Bonjour Jean-Gabriel Kern et Thibault Vignes, pourquoi avoir écrit ce livre… maintenant ?

 

Jean-Gabriel Kern & Thibault Vignes : Pour transmettre notre expérience du sujet !
Nous sommes des praticiens de la vision. Notre métier est d’accompagner des entreprises qui souhaitent bâtir une vision partagée, en particulier dans l’univers des ETI et des PME. Depuis plus de 10 ans, nous avons donc beaucoup appris, à l’école du réel. Nous avons appris à présenter les choses de façon simple, claire et pragmatique – sans raffinement inutile. Nous avons imaginé, testé, consolidé des méthodes de travail. Nous nous sommes dotés de points de repères pour aider nos clients à s’y retrouver, et qui se sont affinés au fil de nos interventions. Ce livre est d’abord né de nos missions menées sur le terrain….

 

Ensuite, lorsque nous avons commencé à travailler ensemble sur le bagage méthodologique “Vision, Visioning, Visionnaire” (le nom de notre site), nous avons poussé les choses encore un peu plus loin, en nous challengeant sans cesse, pour être en mesure de transmettre cette approche à d’autres autour de nous, qu’ils s’agissent de consultants, de coachs ou de clients passionnés par le sujet. Nous sommes l’un et l’autre des gens très exigeants. Nous voulions donc que les participants de notre journée “bootcamp” repartent en étant équipés sérieusement, armés pour conduire des missions similaires. Avec des concepts clairs, des repères précis, des méthodologies éprouvées.

 

C’est notre marque de fabrique et cela se retrouve dans la structure de notre livre :
– La vision, c’est quoi ? Trois éléments intrinsèquement liés : la raison d’être, les valeurs, l’ambition. Point final. Pas la peine d’en rajouter. Sinon que nous entrons vraiment dans la définition précise de ce que sont ces trois composants.
– Comment s’y prendre – c’est-à-dire comment piloter une démarche de “visioning” ? Il faut naviguer dans quatre dimensions, et pour faire cela, nous offrons des méthodologies qui ont fait leurs preuves.

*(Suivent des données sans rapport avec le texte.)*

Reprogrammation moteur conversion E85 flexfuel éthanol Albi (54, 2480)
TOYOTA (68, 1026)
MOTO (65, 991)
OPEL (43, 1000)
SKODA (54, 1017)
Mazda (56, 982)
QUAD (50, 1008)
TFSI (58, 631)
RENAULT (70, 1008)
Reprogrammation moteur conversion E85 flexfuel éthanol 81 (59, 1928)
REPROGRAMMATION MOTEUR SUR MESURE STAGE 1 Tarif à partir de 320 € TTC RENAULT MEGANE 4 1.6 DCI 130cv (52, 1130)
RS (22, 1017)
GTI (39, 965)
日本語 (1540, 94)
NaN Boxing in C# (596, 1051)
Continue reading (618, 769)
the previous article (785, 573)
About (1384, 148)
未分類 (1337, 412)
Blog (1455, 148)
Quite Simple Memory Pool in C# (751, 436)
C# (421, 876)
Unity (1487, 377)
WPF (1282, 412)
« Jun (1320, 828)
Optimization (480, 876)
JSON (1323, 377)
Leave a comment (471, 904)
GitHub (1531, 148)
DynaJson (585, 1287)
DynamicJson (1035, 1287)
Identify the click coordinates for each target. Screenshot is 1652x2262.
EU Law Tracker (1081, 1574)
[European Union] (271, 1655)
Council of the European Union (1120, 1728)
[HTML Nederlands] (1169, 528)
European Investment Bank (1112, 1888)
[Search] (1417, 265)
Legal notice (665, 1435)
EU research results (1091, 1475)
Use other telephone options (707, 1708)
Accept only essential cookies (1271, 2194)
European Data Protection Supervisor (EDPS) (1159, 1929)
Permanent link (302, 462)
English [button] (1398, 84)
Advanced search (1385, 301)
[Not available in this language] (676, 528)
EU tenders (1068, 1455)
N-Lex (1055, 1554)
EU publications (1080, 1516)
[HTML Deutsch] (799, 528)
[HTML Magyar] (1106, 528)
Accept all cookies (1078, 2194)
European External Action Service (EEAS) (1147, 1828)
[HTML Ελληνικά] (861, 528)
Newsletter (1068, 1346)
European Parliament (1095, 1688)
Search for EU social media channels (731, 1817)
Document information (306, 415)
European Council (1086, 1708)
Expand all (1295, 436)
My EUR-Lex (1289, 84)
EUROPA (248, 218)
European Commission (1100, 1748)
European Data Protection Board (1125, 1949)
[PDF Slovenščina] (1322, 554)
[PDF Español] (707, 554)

Nous expliquons ensuite les dimensions et les méthodes adaptées à un travail sur la raison d’être, sur les valeurs et sur l’ambition.
– Quel est la place du patron et de ses équipes ? Au-delà de la mode du “participatif à tout crin”, nous donnons des points de repères précis pour associer les parties-prenantes là où cela a du sens. Et ne pas passer à côté du rôle essentiel du dirigeant ou de la dirigeante dans ce processus.
Ce livre est donc né d’abord de la pratique, puis d’un intense effort de formalisation et de transmission. Nous l’avons voulu pédagogique, avec des illustrations qui sont fondamentales pour entrer dans le propos, avec des outils concrets et avec des cas (six) qui occupent une large place et qui permettent d’entrer dans le détail de ce travail, en profondeur.

 

 

Une page de votre livre, ou un passage, qui vous représente le mieux ?

 

J-G K. : Nous aimons beaucoup l’introduction et le parti-pris de notre chapitre 5, qui répond à la question “Une vision, à quoi bon ?”
Souvent, les participants de nos bootcamps nous demandent ce que nous disons à un dirigeant pour le convaincre de se lancer dans ce travail. Et nous répondons toujours la même chose : “Rien “! Nous n’essayons jamais de convaincre nos clients. Et s’il est réticent, ce n’est pas à nous de lui expliquer son métier. Une démarche de vision ne se vend pas, elle s’achète ! Quand un dirigeant nous contacte, il a des raisons très précises et très sérieuses d’entreprendre un travail sur sa raison d’être, ses valeurs ou son ambition – d’ailleurs, il est rare qu’il souhaite travailler les trois ! Le sujet n’est donc pas pour nous de vendre un truc à la mode, mais de se mettre à son écoute, de sentir ses enjeux pour imaginer une démarche qui colle à ce qui se joue pour lui, son équipe et son entreprise dans cette aventure, à ce moment précis de leur histoire. Parfois, il faut l’aider à expliciter son intuition, à exprimer les raisons qui le poussent, mais elles sont toujours très solides et elles donnent une orientation. C’est une partie du travail que nous aimons beaucoup, car c’est passionnant et cela nous sert de boussole pour penser avec notre client la démarche à entreprendre, en étant reliés à ses enjeux. Le chapitre 5 parle de ça, qui est beaucoup plus intéressant que d’expliquer aux dirigeants ce qu’ils devraient faire.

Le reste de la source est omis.